Then we describe one more and a new case of bifurcation in the reaction-diffusion system when we gradually decrease concentrations of reactants and thus achieve transition from continual description by PDEs to stochastic simulation of a few particle ensemble. My current work aims at analysis and simulation of expression patterns of gene-controllers of morphogenesis. Expression pattern of multiple early activated genes predetermines the ensuing processes of differentiation and morphogenesis in early development. Geometrically regular patterns of gene expression (7- and 14-stripped patterns along the Drosophila early embryo or 4- and 8-radial patterns in Drosophila imaginal discs) vividly bring to mind well-known examples of patterns appearing in reaction-diffusion systems far from equilibrium. Activation mechanisms of Drosophila segmentation genes and sea urchin early activated genes have been well investigated. These regulatory genes form functional networks in which each gene acts positively or negatively on other ''netters'', and vice versa. Regulatory peptides interact with one another as well as with their target DNA sequences in accordance with non-linear kinetics. These interactions could be described from a synergetics viewpoint.
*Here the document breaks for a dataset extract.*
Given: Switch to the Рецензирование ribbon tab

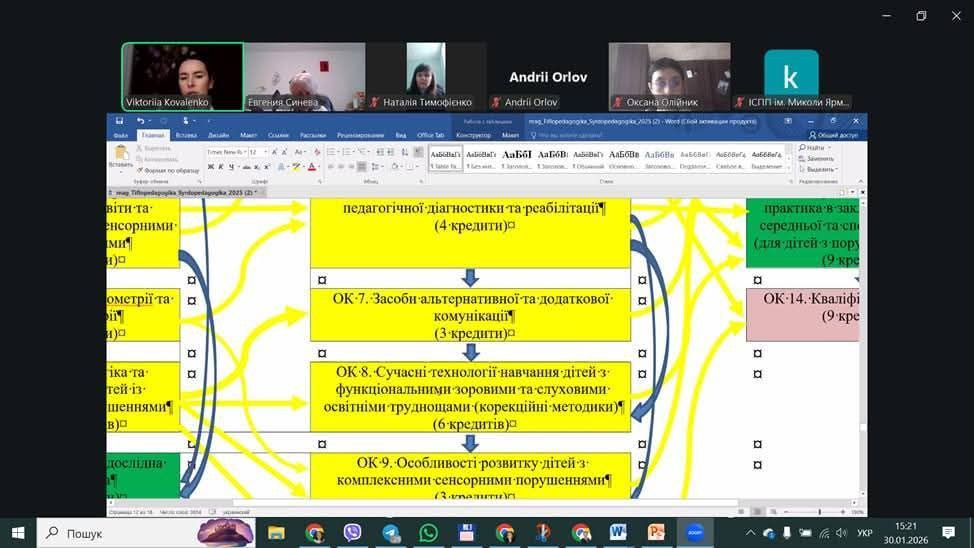Looking at the screenshot, I should (360, 135).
However, one must take into consideration the fact that, apart from small reactant molecules, such as Belousov-Zhabotinsky reactants, in the expression patterning there participate large slow-diffusing regulatory peptides, which are present in a few copies per cell/nucleus. It is quite evident that ODE or PDE are inadequate for description of these molecules behavior. On the contrary, one could try to take advantage of discrete calculations of the stochastic appearance, binding, elimination and dimerization events in the gene ensemble. The processes of gene regulatory elements interaction with their targets are essentially non-linear and could give, as a result, a Turing-like behavior of the system. To my surprise, the dynamics of the model do not display classical pattern-formation behavior, instead it shows a quasi-regular near-chaotic one. Namely, regular patterns are permanently spontaneously disturbed and time and again partially restored. What is more, wave number of the regular pattern is not constant for a given parameter set, but fluctuates around a given value. Coupling such gene expression pattern with the morphogenetic movements, with ensuing feedback from form to pattern, could give remarkable ''monsters''!
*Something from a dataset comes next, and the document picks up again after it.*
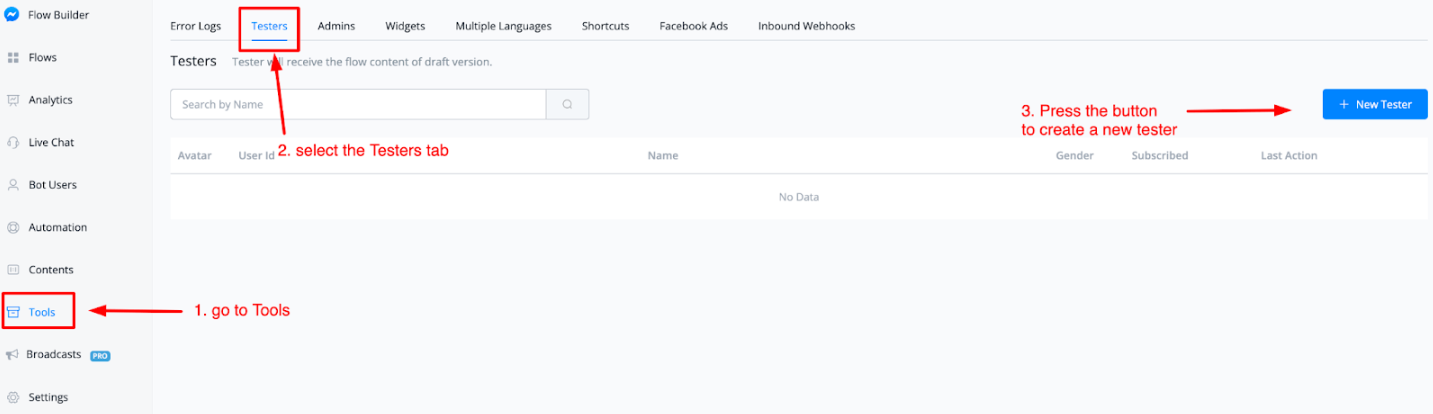Click the Contents icon in sidebar
This screenshot has height=414, width=1433.
point(14,270)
I hope that my results will contribute to understanding of mechanisms of morphogenesis, both in its own rights and as an approach to artificial morphogenesis, such as development of Dellaert and Beer's autonomous agents [Dellaert and Beer, 1994; 1994].
Although a large literature exists for equations which specify fields of values in the plane with specified boundary values, or sphere, little or no literature exists for the case where the ''morphogen field'' interacts with the surface to change its shape, and the field in turn is itself changed because of the surface changes, and so on. While considering shape changes it is important to take into account both mechanical forces and the chemical kinetics, and their both equally deserving of inclusion in the differential equations. However, in the pattern-form interplay model we explore the possibility that the secondary role of mechanics can be represented algorithmically [Spirov and Boinovich,n1985; Spirov1992; 1993a, 1993b; Cummings, 1985; 1989; 1990; 1994; Harrison and Kolar, 1988].
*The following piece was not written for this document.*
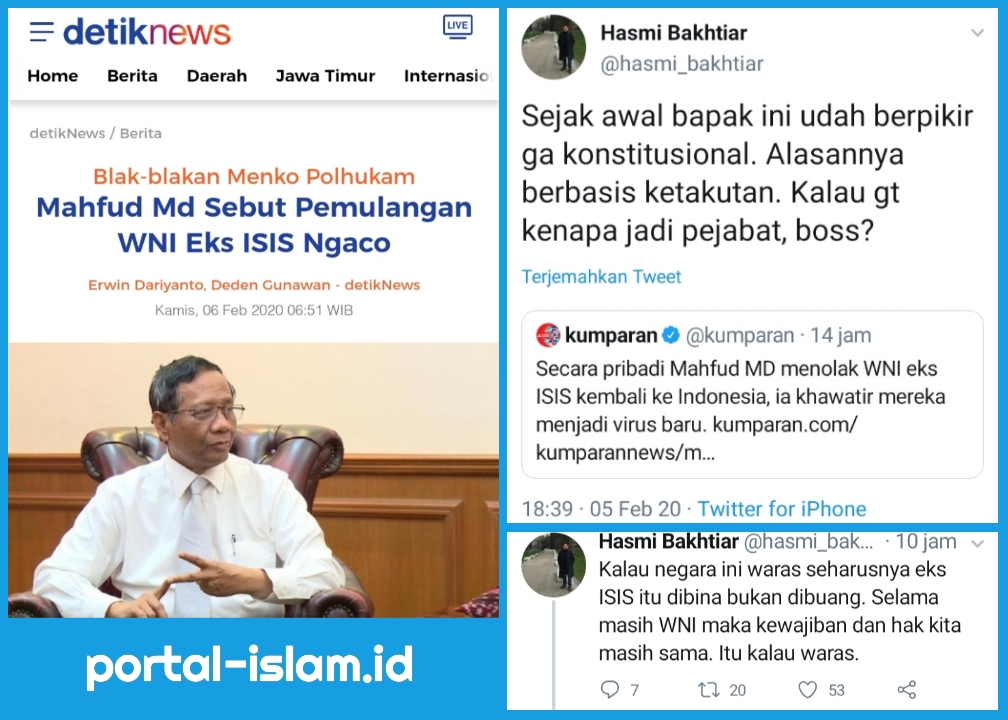
Task: Go to the Jawa Timur tab
Action: [325, 76]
Equations for morphogens All Turing-like models require two diffusing substances as a minimum, [X] comparatively slow-diffusing one and [Y] that diffuse much faster [Lacalli and Harrison ,1991]. We use here, following other authors [Harrison and Kolar ,1988; Harrison et al. ,1988], the Brusselator as a system that has been extensively studied in relation to chemical pattern formation, as well as dual Brusselator as system with perfect interpretation in molecular biology terms [[Lacalli ,1990]. Namely, assuming that the morphogens involved in gradient formation are primary gene products and not metabolites, the main steps in the reaction scheme leading to X and Y formation must represent some combination of gene transcription processes. This implies considerable complexity of regulatory control. The model specifically requires the presence of multiple inputs, including the gene self-activation by products [Lacalli ,1990].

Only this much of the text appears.